» REQUIRED WORK:
1 > In the passage on Mexico's drug violence below, which smaller group in Guerrero is named as competing with large groups such as JNG?
2 > Using the passage on Mexico's drug violence below, decide whether each statement agrees with it. Answer yes or no for each and quote the words that settle it.
(a) Mexico's deterrence capacity collapsed in the 1980s.
(b) Secretary Kelly was accurate when he said the United States has never tried to reduce demand for drugs.
(c) Aggressive eradication in Mexico would curtail poppy production in a lasting way.
3 > List every item that the passage on Mexico's drug violence below names as necessary for local police reform, regardless of design.

*** Opening PAGE TEXT ***

But in Mexico, that deterrence capacity collapsed in the 1980s—in large part because criminal groups extensively infiltrated the highest levels of law enforcement, and because subsequent efforts at police reform were inadequate. Merely breaking up cartels neither establishes the rule of law, nor strengthens the state, nor creates deterrence capacity.

And the opportunistic high-value-targeting policy, although relatively easy to implement, only makes things worse because it constantly generates leadership succession struggles and encourages new turf wars. A different targeting pattern is needed: one that seeks to both generate stability in the criminal market and weaken criminal groups, as well as seeks to create deterrence by anticipating where violence may break out as a result of arrests.

Equally important, Mexico also finally needs to undertake serious local police reform, instead of getting tied up in knots for years over whether the local police will be rolled into state police or kept separate. Regardless of the design, what’s necessary is adequate police training standards and continual vetting, adequate salaries, permanent deployment of local police forces in sufficient density through Mexico’s territory, adequate and swift backup from state and federal police forces, and internal affairs units to whom municipal forces are subject, as well as the establishment of credible, non-corrupt, joint police-citizen oversight boards.

Supply, meet demand

Another driver of the escalating violence in Mexico is the rising taste in the United States for opiates, such as heroin, and the subsequent increase in opium poppy cultivation in Mexico. For decades, poppy has been cultivated in the state of Sinaloa, as well as in the poor and state-neglected tierra caliente in Michoacán and Guerrero. But the recent heroin boom and poppy expansion are driving new turf wars in those places, as smaller groups such as Las Viagras in Guerrero compete for territorial control and smuggling routes with large groups, such as JNG.

During their recent visit to Mexico, U.S. Secretary of State Rex Tillerson and Homeland Security Secretary John Kelly went to great lengths to emphasize that U.S. demand for drugs lies at the heart of Mexico’s violence problems, embracing the Bush and Obama administrations’ language of shared responsibility. They committed the United States to reducing demand for drugs, with Secretary Kelly going as far as to say (inaccurately) that “[w]e’ve never tried it” [i.e. tried to reduce demand], and accurately, that “we’ve never done it.”

Acknowledging responsibility and committing the United States to reduce demand is praiseworthy. It is certainly better than promoting aggressive eradication in Mexico, as the United States is also considering, in the absence of alternative livelihoods for poor farmers in there. Such eradication will only drive poppy farmers further into the hands of Mexican cartels and encourage greater violence; and it won’t curtail production in a lasting way.

*** Closing PAGE TEXT ***
*** Opening COLLECTED DATA ***

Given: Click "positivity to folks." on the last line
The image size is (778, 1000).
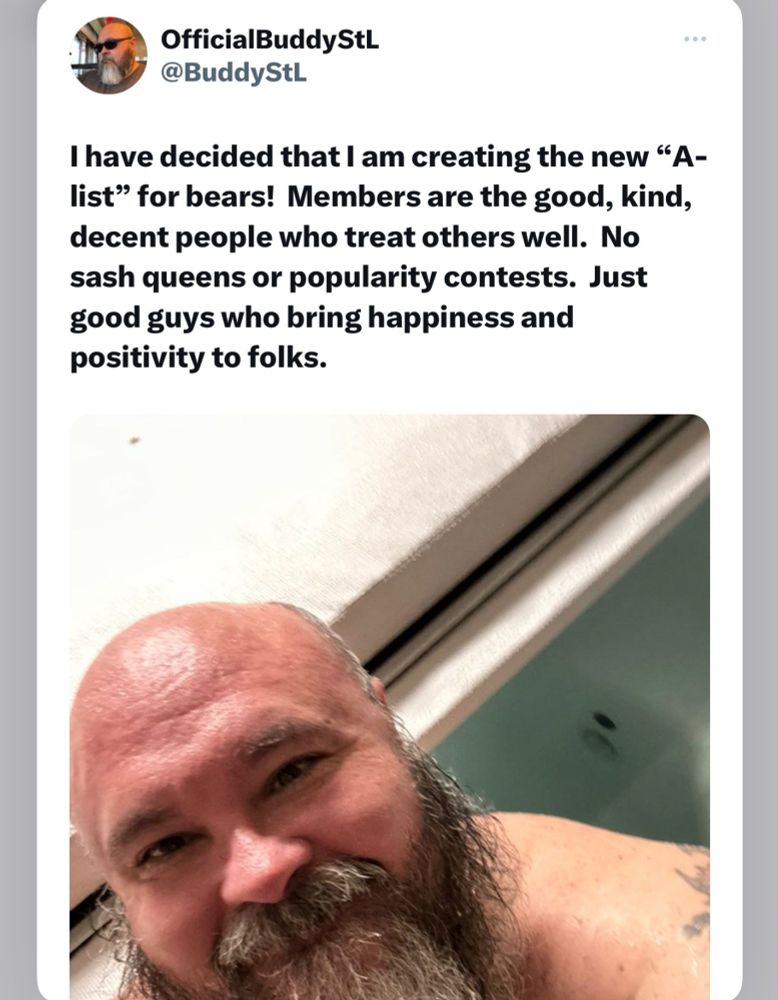Looking at the screenshot, I should (x=198, y=358).
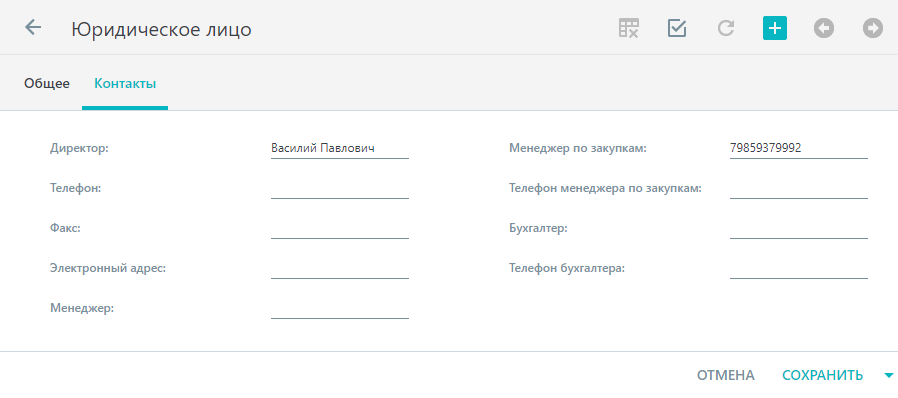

*** Closing COLLECTED DATA ***

» PROBLEM SOLUTIONS:
1 > Las Viagras.

2 >
(a) Yes: "in Mexico, that deterrence capacity collapsed in the 1980s"
(b) No: "with Secretary Kelly going as far as to say (inaccurately) that “[w]e’ve never tried it”"
(c) No: "it won’t curtail production in a lasting way."

3 >
- Adequate police training standards and continual vetting
- Adequate salaries
- Permanent deployment of local police forces in sufficient density through Mexico's territory
- Adequate and swift backup from state and federal police forces
- Internal affairs units to whom municipal forces are subject
- The establishment of credible, non-corrupt, joint police-citizen oversight boards